Group documents by similarity using Elser

Anton_Dambrouski · September 15, 2023, 10:16am

Thanks for the answer!
It helped me a lot, but I'm wondering if we can use generated elser tokens in aggregation?
What I'm trying to achieve is to be able to group documents with similar names using semantic search.

In your example we use semantic search with specific text and then make an aggregation on the result of the query. I'm not sure if it's possible to group all existing documents with one query.
I guess if we have only one document in the group we can skip it.

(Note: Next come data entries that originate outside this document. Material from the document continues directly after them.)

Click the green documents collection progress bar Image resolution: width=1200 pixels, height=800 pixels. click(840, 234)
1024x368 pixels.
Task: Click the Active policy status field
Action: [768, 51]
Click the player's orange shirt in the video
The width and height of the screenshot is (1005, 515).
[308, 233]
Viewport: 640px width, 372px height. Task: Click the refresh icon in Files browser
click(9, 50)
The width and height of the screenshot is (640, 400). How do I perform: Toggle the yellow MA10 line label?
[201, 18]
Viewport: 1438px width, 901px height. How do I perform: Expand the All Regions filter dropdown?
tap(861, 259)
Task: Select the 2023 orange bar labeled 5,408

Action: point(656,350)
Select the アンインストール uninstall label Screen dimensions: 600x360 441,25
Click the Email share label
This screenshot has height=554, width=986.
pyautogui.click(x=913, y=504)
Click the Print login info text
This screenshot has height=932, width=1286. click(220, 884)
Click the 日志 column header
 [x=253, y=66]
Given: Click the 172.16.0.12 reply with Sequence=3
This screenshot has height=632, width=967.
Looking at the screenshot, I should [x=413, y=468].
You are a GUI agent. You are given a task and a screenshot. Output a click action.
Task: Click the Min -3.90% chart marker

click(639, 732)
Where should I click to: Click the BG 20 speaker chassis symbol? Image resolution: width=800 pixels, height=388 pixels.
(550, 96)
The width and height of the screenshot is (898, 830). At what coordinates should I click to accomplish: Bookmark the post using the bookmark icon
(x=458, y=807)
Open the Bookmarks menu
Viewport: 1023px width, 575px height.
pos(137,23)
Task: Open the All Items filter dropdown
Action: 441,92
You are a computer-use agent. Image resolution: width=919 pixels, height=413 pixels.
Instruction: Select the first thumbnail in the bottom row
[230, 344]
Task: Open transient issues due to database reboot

Let's imaging that we have the same structure like in the question, but we have 10k records with different companies' names. There should be dublicates and I want to get all possible dublicates to dedup or merge them

So, the output could be like that:

{
"Group 1" : [
{ "name" : "Apple", price: 1234, "nameTokens" : <tokens generated by AI> },
{ "name" : "Apple Inc.", price: 654, "nameTokens" : <tokens generated by AI> }
],
"Group 2": [
{ "name" : "VentionCloud", price: 73, "nameTokens" : <tokens generated by AI> },
{ "name" : "vention cloud", price: 6534, "nameTokens" : <tokens generated by AI> },
{ "name" : "ventionclud inc.", price: 1434, "nameTokens" : <tokens generated by AI> }
],

...

"Group N": [
{ "name" : "companyNameN", price: N, "nameTokens" : <tokens generated by AI> },
{ "name" : "companyNameN", price: N, "nameTokens" : <tokens generated by AI> },
]
}